US FDA had warned Glenmark Generics on the sale of morphine sulphate in March, which was also categorized as an unapproved product.

Glenmark Generics had complied with the FDA’s directive on morphine sulphate However, the regulator had subsequently exercised its “enforcement discretion” and permitted the company to continue to distribute a version of the drug for up to 180 days through a letter dated April 9, reports said.

Revenue impact from the US FDA action is only marginal, Glenmark stated.

Apart from Glenmark Generics Inc. USA, Mahwah, N.J., Lehigh Valley Technologies Inc. Allentown, Penn., Cerovene Inc., Valley Cottage N.Y, and Dava International Inc., Fort Lee, N.J. are the other firms received warning letters from US FDA.

All the four companies are marketing codeine sulfate tablets in 30 mg and 60 mg strengths.

FDA has no evidence the narcotic analgesic tablets used to treat pain are safe or effective, the regulatory officials said.

Another manufacturer, Roxane Laboratories, markets FDA-approved codeine sulfate tablets and is able to meet the demand for the drug, US FDA officials said.

US FDA did not anticipate a supply problem for codeine sulfate tablets because of the warning letters and subsequent withdrawal of the drugs.

“Consumers deserve and expect that their drugs meet modern FDA standards for safety, effectiveness, labeling, and quality. Removing unapproved products that do not meet those standards is an FDA priority,” said Janet Woodcock, M.D., director of the FDA’s Center for Drug Evaluation and Research (CDER).

Drug companies should ensure all drugs they make and market have appropriate FDA approval, US FDA said.

Glenmark, Lehig Valley Tech, Cerovene and Dava International have 15 days to give the FDA a plan to discontinue marketing the unapproved drugs.

Manufacturers have 90 days to cease manufacturing of new product, and distributors have 180 days to cease further shipment of existing products. Previously manufactured unapproved products may still be found on pharmacy shelves for a period of time.

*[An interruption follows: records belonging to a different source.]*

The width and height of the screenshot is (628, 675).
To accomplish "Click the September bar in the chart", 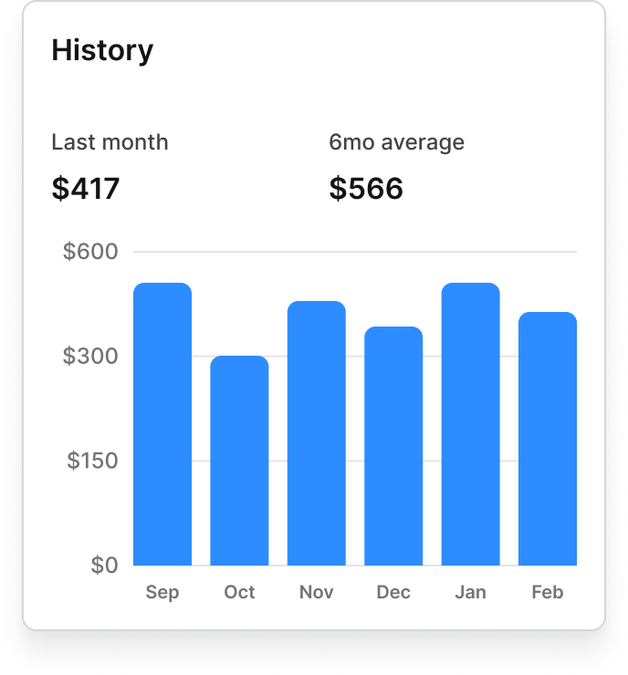I will pos(162,424).

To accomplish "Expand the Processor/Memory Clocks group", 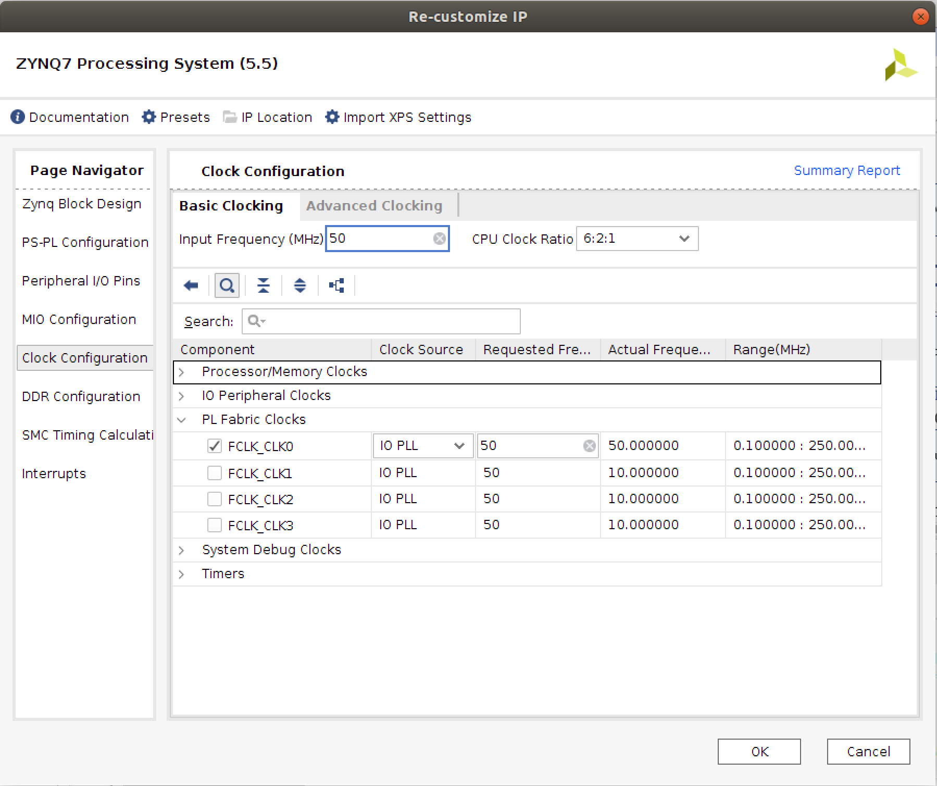I will (182, 372).
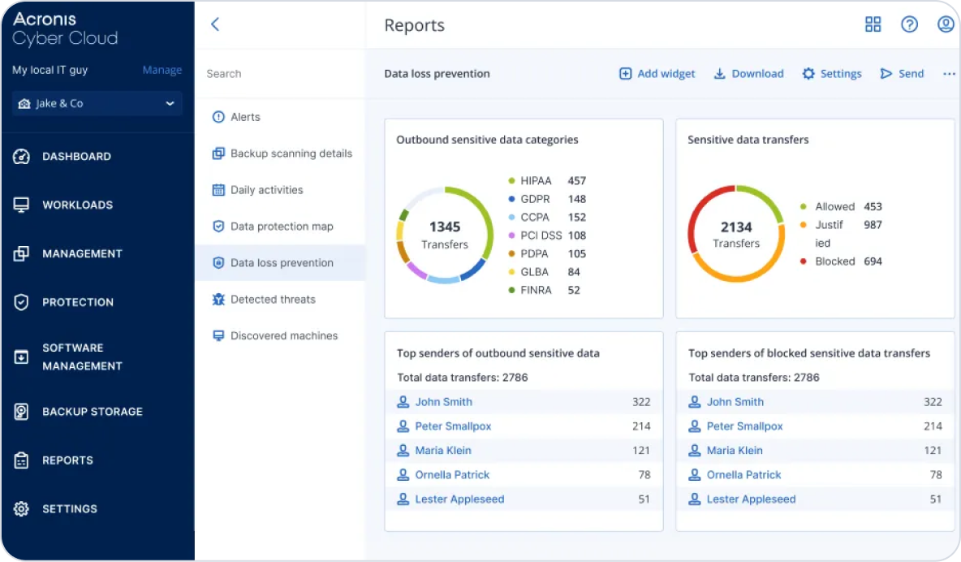Click the green HIPAA legend dot
This screenshot has width=961, height=562.
click(x=511, y=181)
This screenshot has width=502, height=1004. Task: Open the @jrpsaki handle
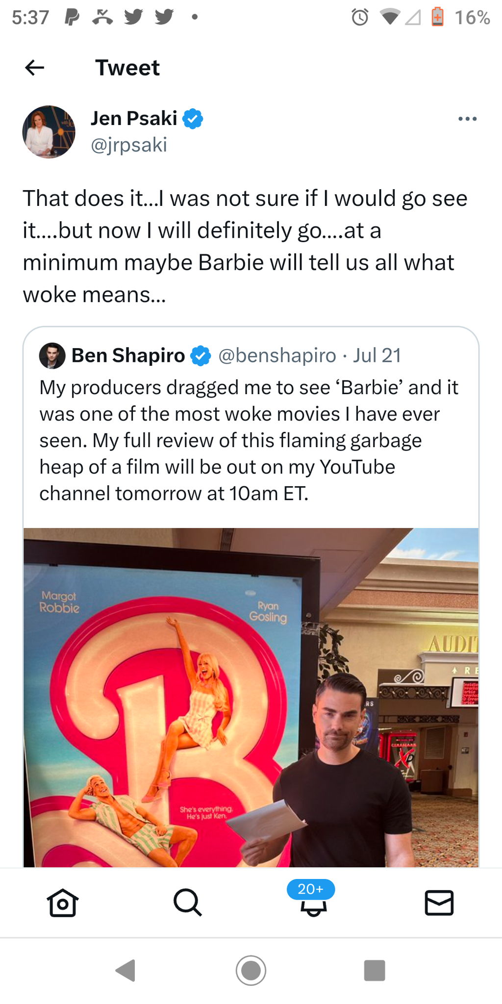pyautogui.click(x=129, y=145)

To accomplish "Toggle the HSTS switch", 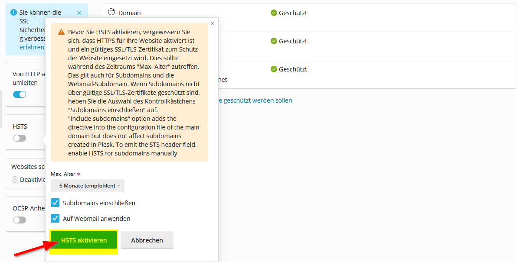I will click(20, 138).
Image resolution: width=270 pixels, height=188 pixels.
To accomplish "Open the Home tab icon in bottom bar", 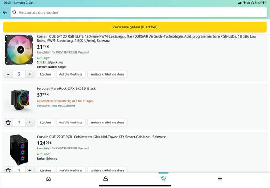I will tap(49, 179).
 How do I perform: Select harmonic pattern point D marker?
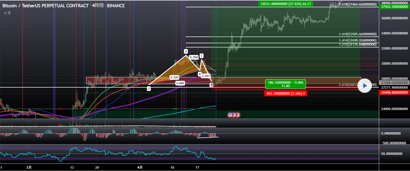(212, 85)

US FDA’s initiative against the marketing of unapproved codeine sulfate drugs is part of its programme announced in June 2006. At that time, the agency published a Compliance Policy Guide describing the FDA’s risk-based enforcement approach to unapproved products.

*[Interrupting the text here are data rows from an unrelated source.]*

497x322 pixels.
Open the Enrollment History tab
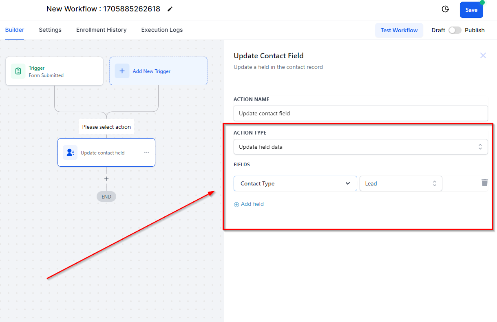tap(101, 30)
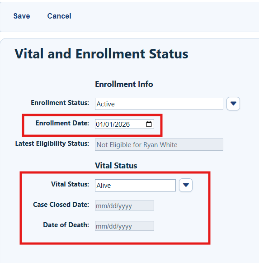Expand the Vital Status dropdown arrow
The image size is (259, 263).
tap(186, 185)
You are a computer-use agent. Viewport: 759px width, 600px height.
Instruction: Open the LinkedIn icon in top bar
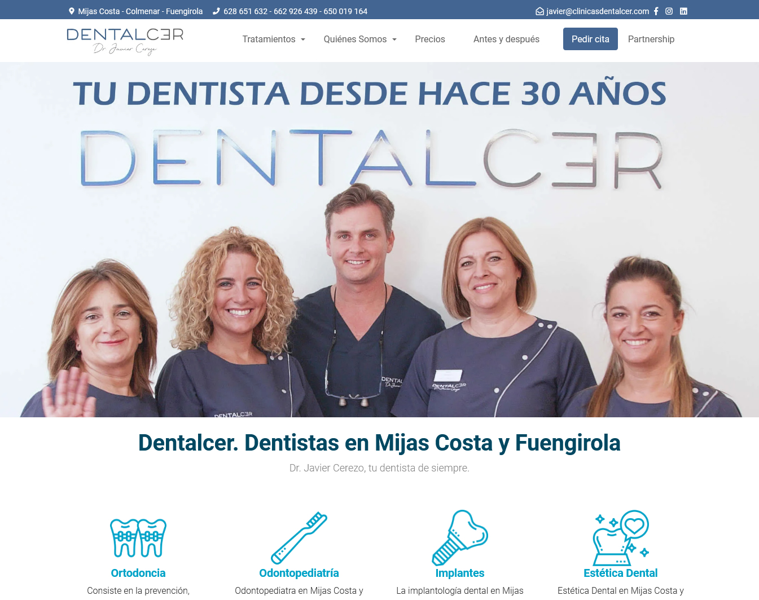(x=683, y=11)
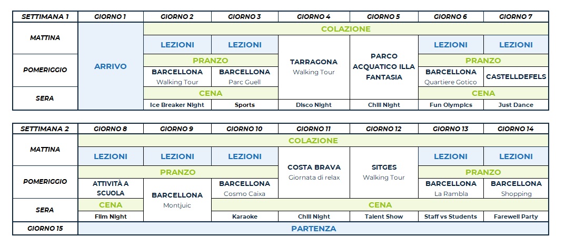The width and height of the screenshot is (566, 246).
Task: Select the TARRAGONA Walking Tour cell
Action: [x=314, y=67]
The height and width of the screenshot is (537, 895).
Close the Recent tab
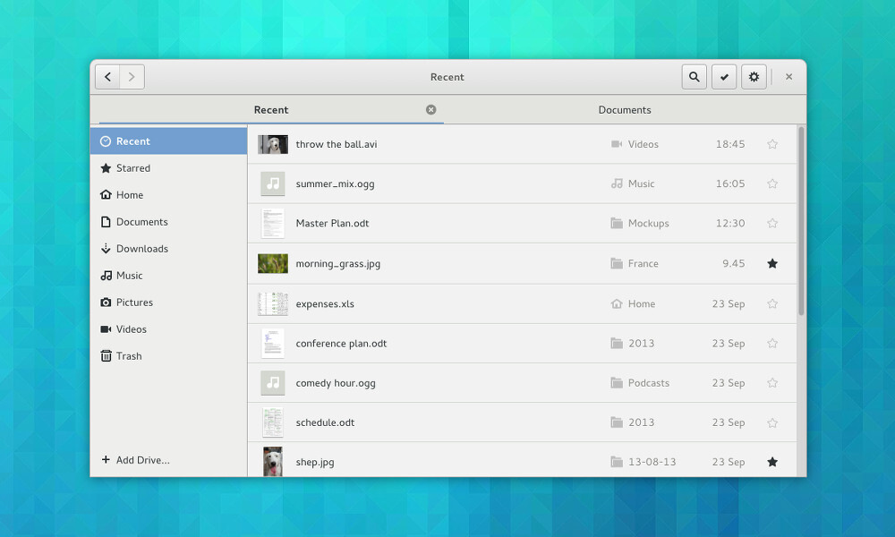pyautogui.click(x=430, y=109)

Consumers who rely on opioid analgesics for pain relief have access to products that have been evaluated by the FDA and determined to be safe and effective for use. There are other FDA-approved drugs, including different opioid analgesics, which can be used to relieve pain. Consumers should consult a health care professional for detailed guidance on treatment options, US FDA announcement said.